Gastrointestinal bleeding (GIB) is a potentially fatal and avoidable medical condition that poses a burden on global health care costs. Current understanding of the roles of platelet activation and thrombin generation/activity in vascular medicine has led to the development of effective antithrombotic treatments. However, in parallel with a sustained coronary and cerebral flow patency, the increasingly intensive treatment with warfarin; direct oral anticoagulant drugs [DOACs], and/or with aspirin ± clopidogrel (or ± prasugrel or ± ticagrelor), has increased the burden of GIBs related to the use of antithrombotic agents. Compelling evidence concerning this issue is accumulating to indicate that: 1) the risk of GIB related to the use of antithrombotic drugs dramatically differs in different clinical settings; and 2) the characteristics of patients (e.g., severity of illness, comorbidities) in whom it is used exert a greater impact on the risk of GIB than the type of antithrombotic agent employed. The latter concept argues for the occurrence of GIB as reflecting the presence of patients at the highest risk for adverse outcomes. The HAS-BLED score identifies subjects at risk of bleeding among those untreated and those treated with warfarin, DOACs and/or low-dose aspirin.

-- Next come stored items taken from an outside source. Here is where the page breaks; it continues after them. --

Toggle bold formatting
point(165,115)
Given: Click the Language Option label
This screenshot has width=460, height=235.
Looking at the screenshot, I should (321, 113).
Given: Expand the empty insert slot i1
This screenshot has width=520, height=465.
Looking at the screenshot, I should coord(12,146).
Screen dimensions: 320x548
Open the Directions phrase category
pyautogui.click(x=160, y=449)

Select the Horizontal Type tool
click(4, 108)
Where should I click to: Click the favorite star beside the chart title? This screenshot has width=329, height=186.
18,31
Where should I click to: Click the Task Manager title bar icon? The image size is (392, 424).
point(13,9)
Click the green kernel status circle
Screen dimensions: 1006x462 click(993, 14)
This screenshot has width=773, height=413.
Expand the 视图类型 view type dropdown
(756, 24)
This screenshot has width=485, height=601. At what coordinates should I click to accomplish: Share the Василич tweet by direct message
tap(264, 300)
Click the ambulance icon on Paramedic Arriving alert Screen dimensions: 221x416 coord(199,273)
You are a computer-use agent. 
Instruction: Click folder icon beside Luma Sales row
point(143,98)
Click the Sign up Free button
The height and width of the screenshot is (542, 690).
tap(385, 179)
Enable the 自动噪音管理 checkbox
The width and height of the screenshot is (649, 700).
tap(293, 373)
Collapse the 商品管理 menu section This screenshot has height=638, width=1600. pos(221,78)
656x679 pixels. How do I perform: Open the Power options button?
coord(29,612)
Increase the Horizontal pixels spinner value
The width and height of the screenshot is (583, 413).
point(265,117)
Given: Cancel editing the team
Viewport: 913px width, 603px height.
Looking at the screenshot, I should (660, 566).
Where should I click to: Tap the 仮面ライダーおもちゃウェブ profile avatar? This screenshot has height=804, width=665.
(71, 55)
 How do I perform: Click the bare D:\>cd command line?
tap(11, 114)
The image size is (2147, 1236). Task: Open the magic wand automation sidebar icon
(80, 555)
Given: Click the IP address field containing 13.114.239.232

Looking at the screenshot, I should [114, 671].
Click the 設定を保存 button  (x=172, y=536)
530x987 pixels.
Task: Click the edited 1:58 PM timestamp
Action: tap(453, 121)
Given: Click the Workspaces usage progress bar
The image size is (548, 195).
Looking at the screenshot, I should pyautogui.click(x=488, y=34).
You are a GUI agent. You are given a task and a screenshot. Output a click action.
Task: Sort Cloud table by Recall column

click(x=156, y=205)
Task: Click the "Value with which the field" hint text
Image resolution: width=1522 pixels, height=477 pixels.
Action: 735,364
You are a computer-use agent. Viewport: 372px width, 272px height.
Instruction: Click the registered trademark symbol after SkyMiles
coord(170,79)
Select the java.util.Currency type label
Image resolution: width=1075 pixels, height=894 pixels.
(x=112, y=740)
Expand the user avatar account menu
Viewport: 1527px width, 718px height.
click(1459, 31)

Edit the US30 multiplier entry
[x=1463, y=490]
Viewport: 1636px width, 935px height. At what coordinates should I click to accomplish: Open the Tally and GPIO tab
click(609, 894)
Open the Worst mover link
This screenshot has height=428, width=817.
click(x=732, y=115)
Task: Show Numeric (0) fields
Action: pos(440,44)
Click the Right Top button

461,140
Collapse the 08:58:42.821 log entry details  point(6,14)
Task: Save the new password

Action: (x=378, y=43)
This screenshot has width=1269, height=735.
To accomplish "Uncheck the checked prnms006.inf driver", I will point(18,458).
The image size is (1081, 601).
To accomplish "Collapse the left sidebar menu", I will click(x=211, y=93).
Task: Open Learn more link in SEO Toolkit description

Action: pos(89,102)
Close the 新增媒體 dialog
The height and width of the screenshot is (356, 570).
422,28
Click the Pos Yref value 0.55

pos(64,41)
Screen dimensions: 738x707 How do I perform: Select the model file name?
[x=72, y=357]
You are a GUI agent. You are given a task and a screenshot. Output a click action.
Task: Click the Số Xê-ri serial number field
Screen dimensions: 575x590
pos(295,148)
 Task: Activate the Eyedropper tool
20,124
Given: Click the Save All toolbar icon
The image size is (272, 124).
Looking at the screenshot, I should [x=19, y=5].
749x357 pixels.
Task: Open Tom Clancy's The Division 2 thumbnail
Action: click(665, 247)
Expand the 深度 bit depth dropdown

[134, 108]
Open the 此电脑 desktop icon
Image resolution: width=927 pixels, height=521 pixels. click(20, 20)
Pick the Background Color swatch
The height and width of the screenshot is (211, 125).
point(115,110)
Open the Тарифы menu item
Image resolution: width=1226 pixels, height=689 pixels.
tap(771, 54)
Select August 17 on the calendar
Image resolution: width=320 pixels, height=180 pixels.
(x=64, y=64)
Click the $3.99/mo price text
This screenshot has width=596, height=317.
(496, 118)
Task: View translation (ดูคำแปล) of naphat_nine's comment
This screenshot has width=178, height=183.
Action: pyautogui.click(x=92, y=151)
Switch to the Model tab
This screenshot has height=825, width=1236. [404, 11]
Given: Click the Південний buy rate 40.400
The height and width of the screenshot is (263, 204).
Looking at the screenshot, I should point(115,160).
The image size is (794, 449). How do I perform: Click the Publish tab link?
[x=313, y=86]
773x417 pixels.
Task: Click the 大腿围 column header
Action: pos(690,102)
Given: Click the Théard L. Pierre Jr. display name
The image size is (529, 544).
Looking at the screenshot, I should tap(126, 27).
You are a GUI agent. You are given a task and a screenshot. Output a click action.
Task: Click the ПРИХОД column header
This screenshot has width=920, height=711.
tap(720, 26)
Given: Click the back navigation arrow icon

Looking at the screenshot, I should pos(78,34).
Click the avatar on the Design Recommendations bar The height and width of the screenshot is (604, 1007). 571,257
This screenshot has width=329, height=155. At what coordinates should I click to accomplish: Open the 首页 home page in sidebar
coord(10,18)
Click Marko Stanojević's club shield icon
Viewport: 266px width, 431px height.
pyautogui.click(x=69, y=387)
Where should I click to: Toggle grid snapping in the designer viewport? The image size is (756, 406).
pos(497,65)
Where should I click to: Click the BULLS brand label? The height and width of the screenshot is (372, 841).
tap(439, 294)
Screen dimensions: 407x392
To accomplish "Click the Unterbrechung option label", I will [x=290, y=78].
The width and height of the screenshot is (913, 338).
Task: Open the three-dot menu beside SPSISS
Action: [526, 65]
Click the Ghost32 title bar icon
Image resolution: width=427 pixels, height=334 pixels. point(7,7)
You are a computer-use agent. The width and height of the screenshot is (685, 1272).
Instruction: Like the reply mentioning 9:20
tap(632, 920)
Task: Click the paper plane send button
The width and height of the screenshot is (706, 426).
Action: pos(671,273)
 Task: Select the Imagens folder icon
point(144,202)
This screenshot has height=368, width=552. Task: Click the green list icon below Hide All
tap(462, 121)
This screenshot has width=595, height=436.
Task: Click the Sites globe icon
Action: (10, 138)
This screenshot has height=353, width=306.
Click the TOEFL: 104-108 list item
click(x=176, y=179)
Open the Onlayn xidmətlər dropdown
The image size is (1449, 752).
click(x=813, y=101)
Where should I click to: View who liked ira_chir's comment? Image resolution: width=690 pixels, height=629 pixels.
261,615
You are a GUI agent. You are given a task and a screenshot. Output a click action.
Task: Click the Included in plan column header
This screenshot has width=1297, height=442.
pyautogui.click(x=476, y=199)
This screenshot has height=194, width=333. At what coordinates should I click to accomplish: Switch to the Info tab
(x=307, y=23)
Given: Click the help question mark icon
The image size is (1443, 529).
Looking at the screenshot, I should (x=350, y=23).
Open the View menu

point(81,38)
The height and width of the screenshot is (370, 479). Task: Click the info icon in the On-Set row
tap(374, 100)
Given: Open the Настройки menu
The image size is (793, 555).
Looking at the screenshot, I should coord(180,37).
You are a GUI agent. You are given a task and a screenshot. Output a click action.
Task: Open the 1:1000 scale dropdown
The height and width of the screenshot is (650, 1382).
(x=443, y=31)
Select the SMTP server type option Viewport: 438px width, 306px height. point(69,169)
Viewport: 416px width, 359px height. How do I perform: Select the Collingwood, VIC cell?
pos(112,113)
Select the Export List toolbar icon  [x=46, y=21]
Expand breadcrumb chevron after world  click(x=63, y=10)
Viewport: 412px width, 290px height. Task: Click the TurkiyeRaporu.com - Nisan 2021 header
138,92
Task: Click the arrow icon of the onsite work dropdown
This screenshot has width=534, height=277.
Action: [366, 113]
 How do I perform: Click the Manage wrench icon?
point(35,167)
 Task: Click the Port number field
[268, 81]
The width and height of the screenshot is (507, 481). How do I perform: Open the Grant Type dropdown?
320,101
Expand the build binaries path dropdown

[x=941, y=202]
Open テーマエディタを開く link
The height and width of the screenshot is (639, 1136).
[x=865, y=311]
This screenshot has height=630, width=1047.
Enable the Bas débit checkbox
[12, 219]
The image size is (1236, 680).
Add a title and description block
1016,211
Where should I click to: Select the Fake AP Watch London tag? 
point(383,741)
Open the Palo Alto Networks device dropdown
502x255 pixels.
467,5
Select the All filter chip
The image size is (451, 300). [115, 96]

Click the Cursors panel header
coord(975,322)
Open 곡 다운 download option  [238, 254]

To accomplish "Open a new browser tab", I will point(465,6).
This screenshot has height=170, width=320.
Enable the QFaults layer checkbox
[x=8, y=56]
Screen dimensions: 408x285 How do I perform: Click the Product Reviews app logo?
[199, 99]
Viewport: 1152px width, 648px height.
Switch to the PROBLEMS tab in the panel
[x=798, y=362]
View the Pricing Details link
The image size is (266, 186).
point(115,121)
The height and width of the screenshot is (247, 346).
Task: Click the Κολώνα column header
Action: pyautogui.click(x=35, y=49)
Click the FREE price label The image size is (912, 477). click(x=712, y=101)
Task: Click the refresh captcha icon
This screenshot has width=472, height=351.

Its use within the frame of a severity score (e.g., the CHA2DS2-VASc score in patients with atrial fibrillation) helps balance the benefits and the risks of an antithrombotic treatment and identify those patients in whom the absolute gain (vascular events prevented) outweighs the risk of GIB. Potential implications of the latter information in settings other than atrial fibrillation is thoroughly discussed.